[Saved entries]
:::::
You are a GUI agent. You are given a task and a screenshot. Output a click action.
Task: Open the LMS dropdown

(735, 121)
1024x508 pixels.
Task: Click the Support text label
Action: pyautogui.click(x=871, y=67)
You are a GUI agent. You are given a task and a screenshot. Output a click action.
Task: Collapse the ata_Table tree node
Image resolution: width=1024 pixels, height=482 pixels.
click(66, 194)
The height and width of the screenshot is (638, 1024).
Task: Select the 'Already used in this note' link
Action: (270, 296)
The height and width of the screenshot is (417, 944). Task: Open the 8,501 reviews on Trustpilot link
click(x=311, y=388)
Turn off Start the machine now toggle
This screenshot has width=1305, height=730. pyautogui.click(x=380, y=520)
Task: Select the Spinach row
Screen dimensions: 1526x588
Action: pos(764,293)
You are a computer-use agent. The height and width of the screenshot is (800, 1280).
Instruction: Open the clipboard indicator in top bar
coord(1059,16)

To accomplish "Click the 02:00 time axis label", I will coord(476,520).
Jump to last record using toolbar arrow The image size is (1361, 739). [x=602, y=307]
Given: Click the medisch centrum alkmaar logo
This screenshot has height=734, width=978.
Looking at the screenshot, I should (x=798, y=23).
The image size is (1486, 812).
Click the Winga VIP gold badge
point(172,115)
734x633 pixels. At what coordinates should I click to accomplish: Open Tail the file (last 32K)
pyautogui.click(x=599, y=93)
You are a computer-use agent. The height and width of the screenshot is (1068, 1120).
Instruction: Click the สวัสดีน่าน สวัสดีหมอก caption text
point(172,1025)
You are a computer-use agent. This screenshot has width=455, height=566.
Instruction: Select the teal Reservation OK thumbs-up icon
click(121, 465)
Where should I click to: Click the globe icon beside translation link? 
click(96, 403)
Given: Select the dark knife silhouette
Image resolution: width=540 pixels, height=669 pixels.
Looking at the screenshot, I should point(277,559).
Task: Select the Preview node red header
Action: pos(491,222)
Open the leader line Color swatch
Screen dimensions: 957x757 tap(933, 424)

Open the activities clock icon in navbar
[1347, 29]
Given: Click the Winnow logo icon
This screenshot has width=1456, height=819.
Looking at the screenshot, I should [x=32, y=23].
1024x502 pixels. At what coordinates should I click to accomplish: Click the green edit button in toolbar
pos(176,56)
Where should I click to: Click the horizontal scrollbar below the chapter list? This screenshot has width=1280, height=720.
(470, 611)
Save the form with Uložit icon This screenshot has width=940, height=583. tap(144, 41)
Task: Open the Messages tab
:::::
ACTION ITEM: Only the lines from the one containing "Image resolution: width=540" through the end of the entries above should be written out, exactly and in full.

REPLY TO THE TASK:
Image resolution: width=540 pixels, height=669 pixels.
Looking at the screenshot, I should point(277,559).
Task: Select the Preview node red header
Action: pos(491,222)
Open the leader line Color swatch
Screen dimensions: 957x757 tap(933, 424)

Open the activities clock icon in navbar
[1347, 29]
Given: Click the Winnow logo icon
This screenshot has width=1456, height=819.
Looking at the screenshot, I should [x=32, y=23].
1024x502 pixels. At what coordinates should I click to accomplish: Click the green edit button in toolbar
pos(176,56)
Where should I click to: Click the horizontal scrollbar below the chapter list? This screenshot has width=1280, height=720.
(470, 611)
Save the form with Uložit icon This screenshot has width=940, height=583. tap(144, 41)
Task: Open the Messages tab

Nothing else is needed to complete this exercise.